_Exercise requirements_
Check each line of the material for the string "will", and copy the lines that have it.

_Exercise input_

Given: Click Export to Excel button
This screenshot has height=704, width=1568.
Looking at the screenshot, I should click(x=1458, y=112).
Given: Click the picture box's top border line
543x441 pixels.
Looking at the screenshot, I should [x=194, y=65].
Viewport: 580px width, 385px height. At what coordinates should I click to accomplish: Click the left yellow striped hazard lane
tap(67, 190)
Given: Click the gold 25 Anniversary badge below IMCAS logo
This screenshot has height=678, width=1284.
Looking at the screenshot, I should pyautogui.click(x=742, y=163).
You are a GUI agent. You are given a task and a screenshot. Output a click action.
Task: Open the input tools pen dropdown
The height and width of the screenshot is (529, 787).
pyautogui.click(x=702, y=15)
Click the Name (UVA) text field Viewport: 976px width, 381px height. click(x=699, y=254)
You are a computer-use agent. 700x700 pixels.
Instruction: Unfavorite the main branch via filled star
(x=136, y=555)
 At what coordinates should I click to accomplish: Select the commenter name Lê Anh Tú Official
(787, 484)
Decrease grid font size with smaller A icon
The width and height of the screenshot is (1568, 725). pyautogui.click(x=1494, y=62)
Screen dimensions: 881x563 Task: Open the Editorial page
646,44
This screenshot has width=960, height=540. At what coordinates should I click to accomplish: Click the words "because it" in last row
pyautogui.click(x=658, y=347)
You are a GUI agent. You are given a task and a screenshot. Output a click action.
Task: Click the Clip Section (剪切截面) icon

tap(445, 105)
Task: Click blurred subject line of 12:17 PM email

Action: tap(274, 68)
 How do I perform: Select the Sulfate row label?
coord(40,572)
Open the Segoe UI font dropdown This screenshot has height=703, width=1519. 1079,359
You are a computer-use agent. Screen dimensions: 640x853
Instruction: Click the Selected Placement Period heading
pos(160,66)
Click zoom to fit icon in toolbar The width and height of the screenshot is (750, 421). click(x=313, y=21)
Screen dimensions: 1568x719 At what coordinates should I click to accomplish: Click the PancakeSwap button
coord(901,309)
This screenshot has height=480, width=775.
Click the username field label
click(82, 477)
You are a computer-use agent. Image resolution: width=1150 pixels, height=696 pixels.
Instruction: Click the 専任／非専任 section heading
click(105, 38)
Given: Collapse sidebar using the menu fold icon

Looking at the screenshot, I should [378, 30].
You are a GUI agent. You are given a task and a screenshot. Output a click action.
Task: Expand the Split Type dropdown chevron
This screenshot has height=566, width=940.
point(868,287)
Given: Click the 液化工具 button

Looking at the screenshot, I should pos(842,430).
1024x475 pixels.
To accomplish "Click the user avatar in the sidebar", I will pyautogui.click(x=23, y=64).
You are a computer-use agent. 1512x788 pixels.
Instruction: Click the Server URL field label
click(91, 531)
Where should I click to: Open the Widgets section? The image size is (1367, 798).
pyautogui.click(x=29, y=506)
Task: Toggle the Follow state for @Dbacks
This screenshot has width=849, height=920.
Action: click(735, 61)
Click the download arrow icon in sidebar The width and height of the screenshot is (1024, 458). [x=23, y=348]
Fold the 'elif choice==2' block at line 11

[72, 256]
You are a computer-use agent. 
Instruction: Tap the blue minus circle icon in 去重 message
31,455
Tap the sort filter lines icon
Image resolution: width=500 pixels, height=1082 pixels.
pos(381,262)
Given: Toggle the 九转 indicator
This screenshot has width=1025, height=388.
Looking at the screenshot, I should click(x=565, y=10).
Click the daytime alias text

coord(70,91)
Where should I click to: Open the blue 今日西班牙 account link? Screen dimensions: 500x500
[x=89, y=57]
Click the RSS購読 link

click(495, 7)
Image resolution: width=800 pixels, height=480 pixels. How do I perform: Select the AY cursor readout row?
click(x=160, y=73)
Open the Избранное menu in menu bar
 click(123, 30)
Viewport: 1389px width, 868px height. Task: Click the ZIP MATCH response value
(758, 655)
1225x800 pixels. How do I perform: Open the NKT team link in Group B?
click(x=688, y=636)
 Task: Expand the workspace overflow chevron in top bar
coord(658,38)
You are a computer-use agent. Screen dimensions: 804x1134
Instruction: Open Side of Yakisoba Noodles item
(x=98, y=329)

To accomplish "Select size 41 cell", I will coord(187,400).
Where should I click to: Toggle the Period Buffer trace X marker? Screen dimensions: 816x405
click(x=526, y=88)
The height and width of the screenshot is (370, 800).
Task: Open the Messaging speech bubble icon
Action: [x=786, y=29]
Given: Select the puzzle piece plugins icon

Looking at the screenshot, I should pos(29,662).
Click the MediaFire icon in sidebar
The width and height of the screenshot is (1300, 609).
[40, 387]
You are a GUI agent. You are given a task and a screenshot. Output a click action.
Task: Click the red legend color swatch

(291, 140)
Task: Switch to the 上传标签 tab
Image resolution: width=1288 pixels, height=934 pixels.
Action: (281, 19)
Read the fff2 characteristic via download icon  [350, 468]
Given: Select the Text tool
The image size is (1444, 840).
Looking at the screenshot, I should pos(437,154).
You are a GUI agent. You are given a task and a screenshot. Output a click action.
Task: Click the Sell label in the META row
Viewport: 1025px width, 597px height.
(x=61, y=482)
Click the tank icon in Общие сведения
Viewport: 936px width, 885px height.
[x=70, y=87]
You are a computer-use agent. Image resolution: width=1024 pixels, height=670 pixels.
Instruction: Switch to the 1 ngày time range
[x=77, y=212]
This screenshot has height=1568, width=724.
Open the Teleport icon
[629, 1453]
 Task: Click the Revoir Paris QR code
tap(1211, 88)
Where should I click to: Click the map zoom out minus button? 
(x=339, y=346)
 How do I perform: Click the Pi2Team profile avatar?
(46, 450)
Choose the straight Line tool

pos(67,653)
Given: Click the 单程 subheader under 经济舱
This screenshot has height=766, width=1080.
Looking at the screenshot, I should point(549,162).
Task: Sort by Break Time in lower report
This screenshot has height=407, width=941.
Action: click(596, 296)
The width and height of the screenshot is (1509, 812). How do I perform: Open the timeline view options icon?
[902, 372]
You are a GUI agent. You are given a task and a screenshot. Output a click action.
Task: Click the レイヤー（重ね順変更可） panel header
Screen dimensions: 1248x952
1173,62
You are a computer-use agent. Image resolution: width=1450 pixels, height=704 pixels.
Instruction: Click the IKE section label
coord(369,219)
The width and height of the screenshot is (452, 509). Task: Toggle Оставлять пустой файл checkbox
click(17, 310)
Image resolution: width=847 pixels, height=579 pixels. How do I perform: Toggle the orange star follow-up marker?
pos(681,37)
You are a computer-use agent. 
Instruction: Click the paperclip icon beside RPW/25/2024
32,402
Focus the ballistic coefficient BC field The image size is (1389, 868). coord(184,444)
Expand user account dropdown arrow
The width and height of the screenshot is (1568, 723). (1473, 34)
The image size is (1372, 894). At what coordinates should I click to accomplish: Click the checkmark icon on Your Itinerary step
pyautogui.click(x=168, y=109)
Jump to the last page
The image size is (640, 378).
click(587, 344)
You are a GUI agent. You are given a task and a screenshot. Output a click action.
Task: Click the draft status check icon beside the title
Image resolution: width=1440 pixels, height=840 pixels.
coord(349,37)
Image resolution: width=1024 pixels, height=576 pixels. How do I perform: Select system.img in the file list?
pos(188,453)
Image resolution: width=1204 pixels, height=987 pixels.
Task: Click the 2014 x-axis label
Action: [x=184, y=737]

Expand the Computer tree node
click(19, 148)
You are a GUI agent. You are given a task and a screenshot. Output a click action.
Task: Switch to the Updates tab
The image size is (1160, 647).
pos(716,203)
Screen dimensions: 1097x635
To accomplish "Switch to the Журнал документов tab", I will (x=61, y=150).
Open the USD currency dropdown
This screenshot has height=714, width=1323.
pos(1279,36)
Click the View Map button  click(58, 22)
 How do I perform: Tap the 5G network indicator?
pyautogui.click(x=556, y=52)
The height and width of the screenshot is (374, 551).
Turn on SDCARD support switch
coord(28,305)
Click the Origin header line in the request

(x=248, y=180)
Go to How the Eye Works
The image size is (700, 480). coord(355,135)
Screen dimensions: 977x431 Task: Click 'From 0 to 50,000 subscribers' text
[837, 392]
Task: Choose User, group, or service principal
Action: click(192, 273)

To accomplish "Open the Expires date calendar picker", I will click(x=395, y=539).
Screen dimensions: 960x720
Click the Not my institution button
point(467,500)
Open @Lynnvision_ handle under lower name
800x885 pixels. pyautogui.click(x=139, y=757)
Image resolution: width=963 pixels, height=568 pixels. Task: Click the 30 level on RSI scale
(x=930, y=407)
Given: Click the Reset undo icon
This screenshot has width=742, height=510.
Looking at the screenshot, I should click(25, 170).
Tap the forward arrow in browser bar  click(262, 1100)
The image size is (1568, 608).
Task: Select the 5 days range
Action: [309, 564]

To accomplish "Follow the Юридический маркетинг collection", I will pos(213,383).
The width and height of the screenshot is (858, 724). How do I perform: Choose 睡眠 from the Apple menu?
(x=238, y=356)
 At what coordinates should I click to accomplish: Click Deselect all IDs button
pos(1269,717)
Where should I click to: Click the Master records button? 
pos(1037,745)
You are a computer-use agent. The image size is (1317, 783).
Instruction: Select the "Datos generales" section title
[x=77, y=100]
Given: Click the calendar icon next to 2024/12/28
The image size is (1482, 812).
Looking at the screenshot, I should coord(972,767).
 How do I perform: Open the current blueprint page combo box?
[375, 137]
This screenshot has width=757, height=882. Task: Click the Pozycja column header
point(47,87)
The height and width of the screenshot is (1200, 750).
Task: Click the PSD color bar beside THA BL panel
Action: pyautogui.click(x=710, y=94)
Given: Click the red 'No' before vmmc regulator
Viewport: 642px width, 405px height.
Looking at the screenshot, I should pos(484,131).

_Result of the exercise_
To accomplish "Click the user avatar in the sidebar", I will pyautogui.click(x=23, y=64).
To accomplish "Select size 41 cell", I will coord(187,400).
To accomplish "Switch to the Журнал документов tab", I will (x=61, y=150).
To accomplish "Open the Expires date calendar picker", I will click(x=395, y=539).
To accomplish "Follow the Юридический маркетинг collection", I will pos(213,383).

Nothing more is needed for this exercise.